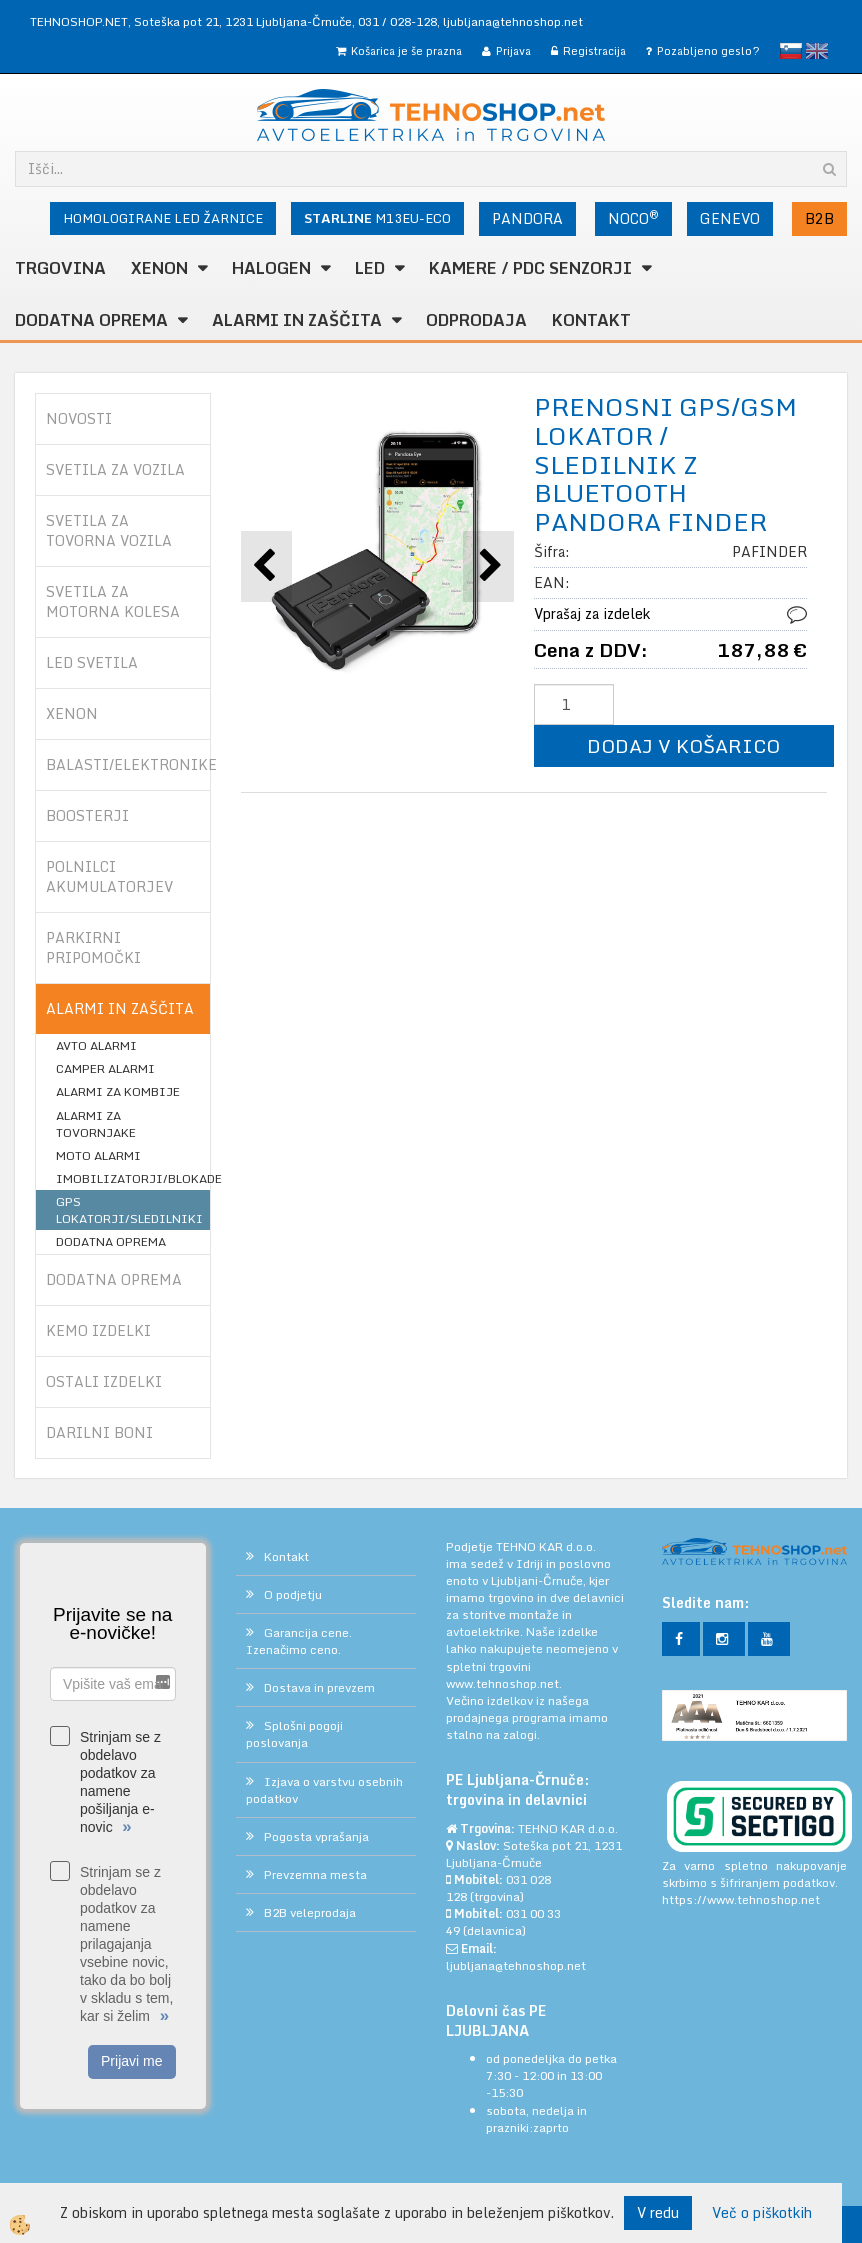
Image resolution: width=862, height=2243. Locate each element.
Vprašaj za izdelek (592, 613)
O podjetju (293, 1594)
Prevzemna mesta (315, 1874)
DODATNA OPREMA (91, 320)
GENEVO (730, 218)
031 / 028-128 (397, 21)
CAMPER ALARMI (105, 1068)
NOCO (633, 218)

==================================================

» **What to do**:
Output every line of the entries above as a JSON list of strings, one string per line, without blank lines or the pictures.

» **Complete response**:
[
  "Image resolution: width=862, height=2243. Locate each element.",
  "Vprašaj za izdelek (592, 613)",
  "O podjetju (293, 1594)",
  "Prevzemna mesta (315, 1874)",
  "DODATNA OPREMA (91, 320)",
  "GENEVO (730, 218)",
  "031 / 028-128 (397, 21)",
  "CAMPER ALARMI (105, 1068)",
  "NOCO (633, 218)"
]